_Work required:_ Here are some records; copy every line that holds the word "logo".

_Supplied records:_
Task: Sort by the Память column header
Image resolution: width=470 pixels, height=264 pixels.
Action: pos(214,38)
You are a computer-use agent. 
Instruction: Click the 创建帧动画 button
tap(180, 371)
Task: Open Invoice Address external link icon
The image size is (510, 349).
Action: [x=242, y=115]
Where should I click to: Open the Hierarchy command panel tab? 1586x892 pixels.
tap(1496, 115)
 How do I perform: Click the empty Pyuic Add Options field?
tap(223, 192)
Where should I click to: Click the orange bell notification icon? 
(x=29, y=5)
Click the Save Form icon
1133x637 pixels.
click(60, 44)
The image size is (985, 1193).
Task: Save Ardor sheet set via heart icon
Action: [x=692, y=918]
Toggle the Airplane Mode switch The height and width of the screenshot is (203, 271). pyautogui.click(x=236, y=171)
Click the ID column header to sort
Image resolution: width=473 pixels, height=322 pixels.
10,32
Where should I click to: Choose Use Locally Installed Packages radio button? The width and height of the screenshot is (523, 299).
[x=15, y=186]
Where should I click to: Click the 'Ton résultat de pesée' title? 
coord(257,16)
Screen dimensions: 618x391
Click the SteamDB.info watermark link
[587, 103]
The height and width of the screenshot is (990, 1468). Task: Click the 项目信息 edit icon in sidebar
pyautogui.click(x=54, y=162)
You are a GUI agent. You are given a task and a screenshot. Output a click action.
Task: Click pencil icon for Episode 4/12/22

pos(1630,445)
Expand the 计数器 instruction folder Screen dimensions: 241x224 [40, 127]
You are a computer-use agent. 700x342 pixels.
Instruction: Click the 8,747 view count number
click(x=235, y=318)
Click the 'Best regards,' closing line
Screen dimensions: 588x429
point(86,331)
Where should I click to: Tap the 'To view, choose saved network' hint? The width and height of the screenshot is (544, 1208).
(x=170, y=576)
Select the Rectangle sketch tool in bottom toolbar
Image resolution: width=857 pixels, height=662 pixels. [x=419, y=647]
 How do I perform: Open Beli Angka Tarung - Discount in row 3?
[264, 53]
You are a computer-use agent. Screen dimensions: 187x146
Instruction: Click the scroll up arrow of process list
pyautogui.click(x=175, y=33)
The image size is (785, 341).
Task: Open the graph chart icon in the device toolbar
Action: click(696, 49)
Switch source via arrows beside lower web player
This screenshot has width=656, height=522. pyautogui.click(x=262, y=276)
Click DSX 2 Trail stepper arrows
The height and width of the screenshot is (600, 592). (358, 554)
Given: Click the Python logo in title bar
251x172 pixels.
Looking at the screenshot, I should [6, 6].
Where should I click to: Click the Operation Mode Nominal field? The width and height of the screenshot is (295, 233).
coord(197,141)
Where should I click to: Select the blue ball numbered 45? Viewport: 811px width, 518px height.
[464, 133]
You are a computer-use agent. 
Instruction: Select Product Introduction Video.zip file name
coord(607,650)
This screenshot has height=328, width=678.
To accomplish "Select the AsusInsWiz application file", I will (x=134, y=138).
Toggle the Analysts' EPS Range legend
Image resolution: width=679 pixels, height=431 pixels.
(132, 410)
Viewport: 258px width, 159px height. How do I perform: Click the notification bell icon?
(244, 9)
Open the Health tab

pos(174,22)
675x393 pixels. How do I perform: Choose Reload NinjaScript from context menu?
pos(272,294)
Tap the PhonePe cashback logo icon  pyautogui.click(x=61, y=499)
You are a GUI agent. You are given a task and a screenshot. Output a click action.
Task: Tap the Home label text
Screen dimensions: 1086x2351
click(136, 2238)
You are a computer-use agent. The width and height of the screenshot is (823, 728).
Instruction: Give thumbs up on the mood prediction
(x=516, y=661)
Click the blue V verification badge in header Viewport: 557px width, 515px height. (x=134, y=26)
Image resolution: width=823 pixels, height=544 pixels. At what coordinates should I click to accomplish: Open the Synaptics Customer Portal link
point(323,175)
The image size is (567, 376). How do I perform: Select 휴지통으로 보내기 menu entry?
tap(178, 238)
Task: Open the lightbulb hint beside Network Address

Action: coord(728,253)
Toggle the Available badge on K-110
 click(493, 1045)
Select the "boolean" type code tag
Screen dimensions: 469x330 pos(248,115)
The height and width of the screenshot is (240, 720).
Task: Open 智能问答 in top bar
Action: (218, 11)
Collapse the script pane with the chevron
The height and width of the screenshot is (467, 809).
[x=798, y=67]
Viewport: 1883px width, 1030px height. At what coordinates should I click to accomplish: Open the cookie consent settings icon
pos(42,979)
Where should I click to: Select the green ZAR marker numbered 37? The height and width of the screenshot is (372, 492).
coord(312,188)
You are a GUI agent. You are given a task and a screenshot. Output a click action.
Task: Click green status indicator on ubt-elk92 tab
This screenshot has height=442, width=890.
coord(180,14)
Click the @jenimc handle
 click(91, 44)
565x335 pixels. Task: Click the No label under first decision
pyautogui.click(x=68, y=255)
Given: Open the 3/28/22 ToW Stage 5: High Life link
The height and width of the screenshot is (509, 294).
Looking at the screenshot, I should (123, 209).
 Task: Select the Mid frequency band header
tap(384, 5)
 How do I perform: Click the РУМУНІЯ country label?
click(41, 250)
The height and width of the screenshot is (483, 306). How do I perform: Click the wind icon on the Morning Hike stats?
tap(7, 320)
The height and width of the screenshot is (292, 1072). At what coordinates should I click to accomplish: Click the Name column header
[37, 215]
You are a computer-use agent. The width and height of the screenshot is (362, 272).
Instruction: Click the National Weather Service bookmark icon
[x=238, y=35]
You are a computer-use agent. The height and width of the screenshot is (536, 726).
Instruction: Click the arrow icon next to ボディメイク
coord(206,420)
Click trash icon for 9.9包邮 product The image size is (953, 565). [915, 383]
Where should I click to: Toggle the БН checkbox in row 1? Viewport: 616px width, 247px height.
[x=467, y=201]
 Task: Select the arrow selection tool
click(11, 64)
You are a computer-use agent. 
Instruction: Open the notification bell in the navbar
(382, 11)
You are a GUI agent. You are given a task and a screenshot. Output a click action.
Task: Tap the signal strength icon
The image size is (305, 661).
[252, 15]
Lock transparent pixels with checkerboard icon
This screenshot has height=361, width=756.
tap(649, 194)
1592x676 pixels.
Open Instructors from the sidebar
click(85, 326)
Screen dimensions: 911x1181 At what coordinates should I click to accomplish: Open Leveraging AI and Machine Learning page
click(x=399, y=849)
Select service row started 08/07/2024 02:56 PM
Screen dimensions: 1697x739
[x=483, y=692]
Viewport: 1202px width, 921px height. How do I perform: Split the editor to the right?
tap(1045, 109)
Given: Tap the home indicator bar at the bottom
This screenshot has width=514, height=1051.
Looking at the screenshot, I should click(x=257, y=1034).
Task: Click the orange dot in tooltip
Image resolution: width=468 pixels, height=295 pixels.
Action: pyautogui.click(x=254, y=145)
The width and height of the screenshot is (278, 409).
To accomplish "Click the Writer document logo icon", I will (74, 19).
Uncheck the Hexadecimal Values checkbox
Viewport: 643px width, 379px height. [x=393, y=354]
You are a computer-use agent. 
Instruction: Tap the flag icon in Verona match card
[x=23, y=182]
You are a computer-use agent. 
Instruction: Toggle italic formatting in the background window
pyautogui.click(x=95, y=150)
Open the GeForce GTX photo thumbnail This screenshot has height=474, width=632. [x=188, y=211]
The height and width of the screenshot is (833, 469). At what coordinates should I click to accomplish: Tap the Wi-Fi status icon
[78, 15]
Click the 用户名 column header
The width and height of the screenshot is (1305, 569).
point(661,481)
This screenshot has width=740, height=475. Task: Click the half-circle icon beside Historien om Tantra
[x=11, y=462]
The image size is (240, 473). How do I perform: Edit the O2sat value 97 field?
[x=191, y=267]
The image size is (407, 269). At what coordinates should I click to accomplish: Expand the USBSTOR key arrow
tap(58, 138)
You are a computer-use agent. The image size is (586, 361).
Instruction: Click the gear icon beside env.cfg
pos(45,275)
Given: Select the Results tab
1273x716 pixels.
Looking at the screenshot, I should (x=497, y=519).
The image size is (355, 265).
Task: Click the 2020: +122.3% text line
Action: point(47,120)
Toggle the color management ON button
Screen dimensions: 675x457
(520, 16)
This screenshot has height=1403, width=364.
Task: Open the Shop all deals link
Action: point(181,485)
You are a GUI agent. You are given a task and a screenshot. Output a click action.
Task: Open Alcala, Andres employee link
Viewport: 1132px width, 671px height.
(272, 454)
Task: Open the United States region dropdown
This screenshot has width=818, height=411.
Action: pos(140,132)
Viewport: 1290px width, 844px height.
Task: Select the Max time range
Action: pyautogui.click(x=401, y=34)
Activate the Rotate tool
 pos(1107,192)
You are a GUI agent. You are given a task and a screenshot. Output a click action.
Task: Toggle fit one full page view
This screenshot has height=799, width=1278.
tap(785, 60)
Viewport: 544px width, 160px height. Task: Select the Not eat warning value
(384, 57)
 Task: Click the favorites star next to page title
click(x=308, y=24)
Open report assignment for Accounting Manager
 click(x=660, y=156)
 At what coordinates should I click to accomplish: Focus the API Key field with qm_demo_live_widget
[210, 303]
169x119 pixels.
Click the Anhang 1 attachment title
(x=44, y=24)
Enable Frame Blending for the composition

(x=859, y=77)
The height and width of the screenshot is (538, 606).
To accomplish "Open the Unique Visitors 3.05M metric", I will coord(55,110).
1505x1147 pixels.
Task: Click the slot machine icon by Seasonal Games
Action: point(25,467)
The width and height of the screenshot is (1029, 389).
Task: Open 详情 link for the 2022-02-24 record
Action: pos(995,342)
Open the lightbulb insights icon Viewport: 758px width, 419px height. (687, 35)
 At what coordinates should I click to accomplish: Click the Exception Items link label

_Response to the exercise:_
Given: Click the Python logo in title bar
Tap the PhonePe cashback logo icon  pyautogui.click(x=61, y=499)
To accomplish "Click the Writer document logo icon", I will (74, 19).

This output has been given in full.